An account is used to identify a user by name, and password. Account information contains data such as name, organization, e-mail, skill, etc.
A user who is assigned to a project is a project member. A member can be assigned to one or more projects and to one or more roles.
Roles reflect hierarchical or task-based team structures in a project. A role's access permission's scope is project-wide. For example a role can be Developer or Designer where users in the Developer role are granted write access on the SCM system but users in the Designer role are not.
Custom roles are useful when the standard codeBeamer roles (Customer, Developer - Extern, Developer - Intern, Stakeholder) are insufficient to organize your team structure, and you need a new role e.g. Architect, with specific access privileges.

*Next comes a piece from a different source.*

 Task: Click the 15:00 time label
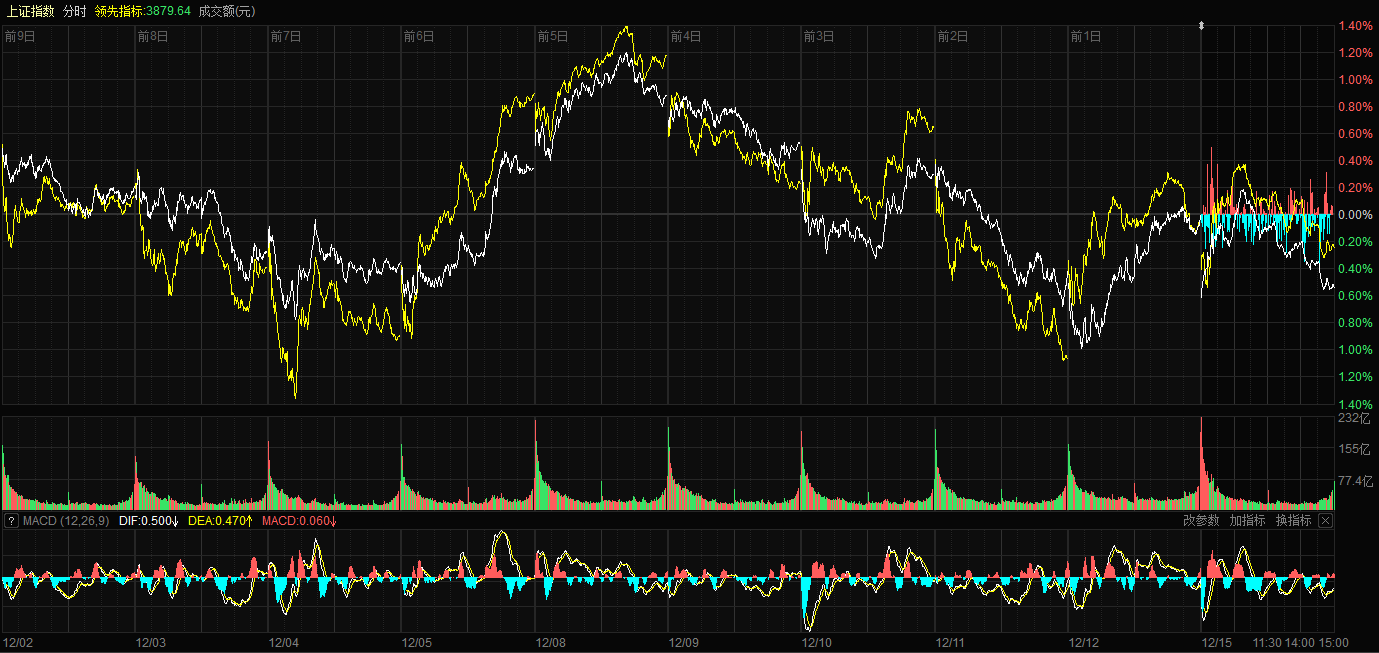1333,642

Roles' permissions and custom roles are specific to the project in which they are created. Custom roles can be created and default, standard roles can be edited in any project, assuming the role-editor has sufficient permissions on the project.

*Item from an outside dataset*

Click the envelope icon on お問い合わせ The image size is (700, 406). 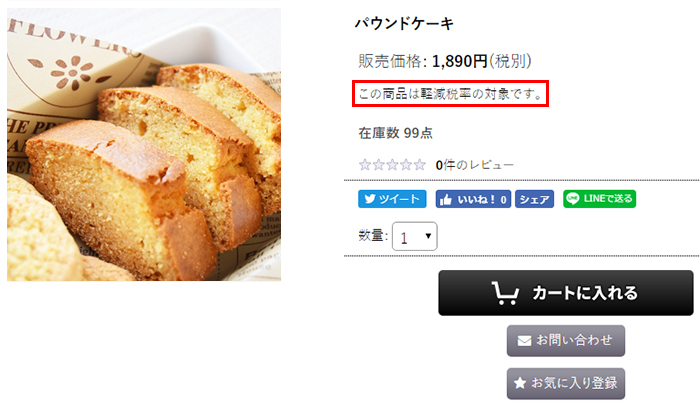point(524,341)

If you create a new role in an existing project, without using a template for the new role, the new role will not have permissions for any project artifacts created before the role. So for example, Trackers that existed before the role was created will not be visible to the new role, even though you selected the 'Tracker -View' permission when making the new role. Only new Trackers, created after the role is created, will be visible to it. If you desire your new role to have access to existing project areas, you must manually add the permissions in each area (Trackers, Document Manager, and so on). To check the permissions of your newly-created role, add a member to the role, and use the tooltip menu next to the member's name in the Members area of the project to determine the granted permissions. We recommend using a template role, instead of manually adding permissions.
A group is a collection of users. Groups can represent organizational structure. The scope of group permissions is server-wide. A codeBeamer group is a category of users classified by common traits, such as organization, job profile, skill or title. For example, at a software development organization a user might belong to the Customer group, but other users to the Developer, Support, or Management groups. Categorizing users into groups makes it easier to control the access of medium to large numbers of users.
With the group structure you can collect users on the codeBeamer server into logical sets, and assign them different sever-wide permissions such as project-creation permissions or permissions to view other users' personal data. Groups can only be administered by the System Administrator, see Managing Groups.
Assign Roles to Groups
Groups can also be assigned different roles in different projects. This makes the management of access rights very convenient, especially when a large number of users must be managed.
Roles are administered in each project by the Project Administrator. A role's access to project information is defined by the Project Administrator on the Members tab, by selecting the 'edit' option for the role on the left-hand side panel.
Role Based Access Control
Roles allow control of visibility and access to various codeBeamer artifacts, like trackers, reports or documents. This ensures for example that both internal teams and business partners only see and access appropriate information. Members of the same role have the same level of access to artifacts on projects. The highest level of access permission a member has from individual roles or groups takes precedence when accessing an artifact.
For tracker, document and Wiki artifacts, a fine granulated access-permission mechanism is provided on Trackers, Work items, attachments, comments, associations and notifications.
Role and Group Based Access Control
Role and Group Based Access Control is useful to manage access control for medium or large numbers of users. Role and Group Based Access Control is also useful to simplify the project setup and management if:
users are not exactly known at the project set-up,
the number of users changes frequently in a project or
communities or anonymous access must be managed
When the individual developers and testers are partially or not known at the project setup, you can
create the groups Developer, Tester and TechWriter (SysAdmin function)
create the roles Developer-access, Tester-access, TechWriter-access
edit the access pemissions for the roles
assign the group Developer, to the role Developer-access
assign the group Tester, to the role Tester-access
assign the group TechWriter, to the role TechWriter-access
When your organization has many new customers and their number is growing or changing rapidly, you can
create a group Customers and
assign the group Customers to a Customer-access role on specific projects.